TO-DO LIST
**a)** Decide whether each of these statements agrees with the Shorewall tcdevices manual page, answering yes or no and quoting the deciding words: (i) a space may separate the integer value from its unit; (ii) bandwidth values may be given as fractions; (iii) if a listed device does not exist, traffic shaping configuration is skipped for that device.
**b)** Extend the Shorewall tcdevices manual page, picking up right after its last sentence.

SOURCE TEXT
----

SHOREWALL-TCDEVICES(5) | [FIXME: manual] | SHOREWALL-TCDEVICES(5) |
NAME¶
tcdevices - Shorewall Traffic Shaping Devices fileSYNOPSIS¶
/etc/shorewall/tcdevices
DESCRIPTION¶
Entries in this file define the bandwidth for interfaces on which you want traffic shaping to be enabled. If you do not plan to use traffic shaping for a device, don't put it in here as it limits the throughput of that device to the limits you set here. A note on the bandwidth definitions used in this file:•don't use a space between the integer
value and the unit: 30kbit is valid while 30 kbit is not.
•you can use one of the following units:
kbps
Kilobytes per second.
mbps
Megabytes per second.
kbit
Kilobits per second.
mbit
Megabits per second.
bps or number
Bytes per second.
•Only whole integers are allowed.
The columns in the file are as follows (where the column name is followed by a
different name in parentheses, the different name is used in the alternate
specification syntax).
INTERFACE - [number:]interface
Name of interface. Each interface may
be listed only once in this file. You may NOT specify the name of an alias
(e.g., eth0:0) here; see http://www.shorewall.net/FAQ.htm#faq18
You may NOT specify wildcards here, e.g. if you have multiple ppp interfaces,
you need to put them all in here!
If the device doesn't exist, a warning message will be issued during
"shorewall [re]start" and "shorewall refresh" and traffic
shaping configuration will be skipped for that device.
Shorewall assigns a sequential interface number to each interface (the first
entry in the file is interface 1, the second is interface 2 and so on) You can
explicitly specify the interface number by prefixing the interface name with
the number and a colon (":"). Example: 1:eth0.

----

RECORDED DATA
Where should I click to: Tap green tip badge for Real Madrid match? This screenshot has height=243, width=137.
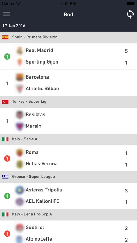tap(7, 57)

----

TASK RESPONSES
**a)**
(i) No: "30kbit is valid while 30 kbit is not."
(ii) No: "Only whole integers are allowed."
(iii) Yes: "traffic shaping configuration will be skipped for that device."

**b)**
IN-BANDWIDTH (in_bandwidth) -
{-|bandwidth[:burst]|~bandwidth[:
interval:decay_interval]}
The incoming bandwidth of that
interface. Please note that you are not able to do traffic shaping on incoming
traffic, as the traffic is already received before you could do so. But this
allows you to define the maximum traffic allowed for this interface in total,
if the rate is exceeded, the packets are dropped. You want this mainly if you
have a DSL or Cable connection to avoid queuing at your providers side.
If you don't want any traffic to be dropped, set this to a value to zero in
which case Shorewall will not create an ingress qdisc.Must be set to zero if
the REDIRECTED INTERFACES column is non-empty.
The optional burst option was added in Shorewall 4.4.18. The default
burst is 10kb. A larger burst can help make the bandwidth
more accurate; often for fast lines, the enforced rate is well below the
specified bandwidth.
What is described above creates a rate/burst policing filter. Beginning with
Shorewall 4.4.25, a rate-estimated policing filter may be configured instead.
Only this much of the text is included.